Le FN n'a pas sa place à la CGT !

30 Mars 2011

Lundi 28 mars, Fabien Engelmann, candidat FN et militant de la CGT, était convoqué au siège du syndicat à Montreuil en vue de son exclusion. Engelmann était responsable du syndicat CGT des agents territoriaux de la mairie de Nilvange, jusqu'au moment où il s'est présenté sous les couleurs du Front National aux élections cantonales et où la fédération CGT a décidé de le suspendre.
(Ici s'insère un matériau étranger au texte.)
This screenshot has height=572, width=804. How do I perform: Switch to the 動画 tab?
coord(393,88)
La nouvelle avait couru que le FN voulait organiser une conférence de presse à la sortie de cet entretien, devant le siège de la CGT. Vendredi 25 mars au soir, l'UD CGT 93 avait lancé un appel à un rassemblement pour empêcher la tenue de cette conférence de presse. L'appel fut relayé très rapidement par les militants bien au-delà de la Seine-Saint-Denis.

Plus de six cents militants CGT se sont donc rassemblés devant la confédération à Montreuil, le 28 mars, pour affirmer leur rejet du FN. La conférence de presse de celui-ci n'a bien entendu pas eu lieu devant le siège de la CGT. Les militants présents ont accueilli Engelmann comme il se devait, le huant et criant des slogans hostiles : « Dégage, dégage », « Le FN hors de la CGT », « Français, immigrés, même patron, même combat ».
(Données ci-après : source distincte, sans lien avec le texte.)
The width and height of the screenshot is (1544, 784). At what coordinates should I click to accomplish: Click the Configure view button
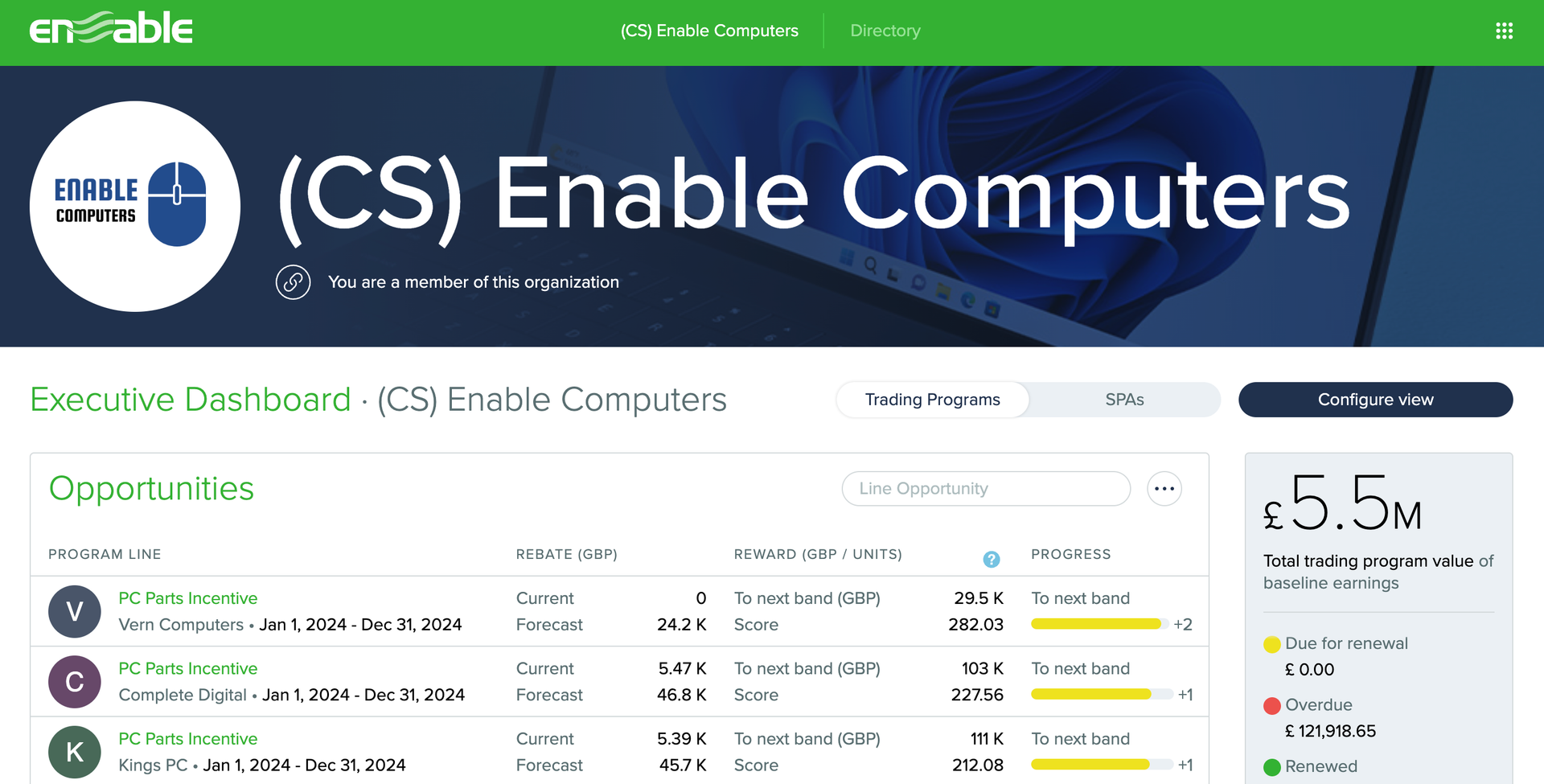pos(1375,400)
Pour les militants, il s'agissait d'affirmer que les idées du Front National ne sont pas compatibles avec celles du syndicalisme ouvrier. La création de la CGT repose sur l'idée que tous les travailleurs quels que soient leur origine, leur sexe ou leur nationalité forment une seule et même classe sociale, aux intérêts communs au-delà des frontières. Cette affirmation est en contradiction avec les préjugés véhiculés par le FN visant à faire porter la responsabilité de la crise sur la fraction immigrée de la classe ouvrière. Les idées de division sont un poison ayant comme seul but d'affaiblir les travailleurs au seul profit du patronat.

Refuser la présence de militants FN au sein de la CGT est non seulement juste mais vital pour le mouvement ouvrier car le FN est un parti qui défend le patronat et ses intérêts. Et ses discours démagogiques actuels n'y changent rien.

Il y a eu bien entendu des slogans hostiles au FN, mais ceux qui étaient le plus repris étaient ceux qui exprimaient la solidarité des travailleurs entre eux, quelles que soient leurs origines, et contre un seul ennemi : le patronat. L'Internationale a aussi été chantée. Pour de nombreux manifestants, c'était l'occasion de crier haut et fort leur hostilité aux idées racistes du FN, contents de pouvoir dire qu'il n'y a qu'une seule classe ouvrière, dont le seul ennemi est le patronat.